I am learning Linux. I have a bunch of Linux books, and four books on
Unix. I've read most of most of them, a few cover to cover, to get the
gist of what I'm getting into. I've asked about the subject line in
several Linux newsgroups and not gotten definitive answers. One of my Unix
books (Unix Secrets, 2nd Ed., by James C. Armstrong, an IDG book,
1999) has a little and inadequat chapter (chapter 51, all of seven pages
long) on crashes and its broken down into hardware crashes and software
crashes.
Here is why I'm interested: I've played with Linux now, off and on, for
over 1-1/2 years, and many distribution installs (some crashed on install,
others always install without problems).
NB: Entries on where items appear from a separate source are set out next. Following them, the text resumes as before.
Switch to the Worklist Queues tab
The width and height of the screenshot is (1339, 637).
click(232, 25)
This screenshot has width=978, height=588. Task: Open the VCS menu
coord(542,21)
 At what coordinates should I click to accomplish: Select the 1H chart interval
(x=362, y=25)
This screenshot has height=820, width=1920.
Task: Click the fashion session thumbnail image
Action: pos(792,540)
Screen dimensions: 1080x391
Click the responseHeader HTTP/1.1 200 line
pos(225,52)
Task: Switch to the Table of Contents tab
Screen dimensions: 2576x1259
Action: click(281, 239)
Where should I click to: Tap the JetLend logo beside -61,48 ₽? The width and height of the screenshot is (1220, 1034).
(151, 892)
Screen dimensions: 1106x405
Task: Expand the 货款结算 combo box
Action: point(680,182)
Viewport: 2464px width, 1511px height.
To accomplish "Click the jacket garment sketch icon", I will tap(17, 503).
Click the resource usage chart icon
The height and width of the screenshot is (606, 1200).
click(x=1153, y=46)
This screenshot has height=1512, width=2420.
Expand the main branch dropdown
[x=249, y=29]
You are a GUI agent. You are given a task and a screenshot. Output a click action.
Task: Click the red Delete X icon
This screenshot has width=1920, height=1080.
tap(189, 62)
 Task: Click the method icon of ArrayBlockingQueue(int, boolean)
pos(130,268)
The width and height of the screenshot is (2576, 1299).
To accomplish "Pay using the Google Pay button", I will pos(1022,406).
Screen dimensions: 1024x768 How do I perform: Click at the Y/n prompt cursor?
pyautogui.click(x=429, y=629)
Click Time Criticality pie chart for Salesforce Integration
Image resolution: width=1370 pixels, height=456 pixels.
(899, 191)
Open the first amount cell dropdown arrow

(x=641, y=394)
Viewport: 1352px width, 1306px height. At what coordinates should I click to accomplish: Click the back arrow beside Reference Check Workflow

I've read lots of posts on the
Linux newsgroups. The books say (if and when they talk about it) that
Linux needs a graceful shutdown. You don't just hit the reset button
(which triggers a warm boot) like in DOS or Windows. It also needs a
graceful startup, too.
In the course of my learning (and stumbling over doing stupid things),
I've gotting into things (applications, utilities, whatever) that I did
not know how to get out of and nothing I did would help. Ergo, I had no
option but to shut off the switch. Big surprize on next bootup. It crashes
somewhere before the bootup is completed. I've also had one shutdown that
stopped at some stage before it reached shutdown (this was, I think,
because I used the User Mount Tool in Red Hat version 5.2 of Linux on a
CDROM disk that gave an error message "too many filesystems" and I did not
check for a problem before shutdown. incidentally, with RH ver 6.2 on a
different box, this did not happen when I used the file manager on the
same CDROM disk!). However, I am really not sure. The simplest solution
for these crashes was to re-install my OS (taking about 20-30 minutes).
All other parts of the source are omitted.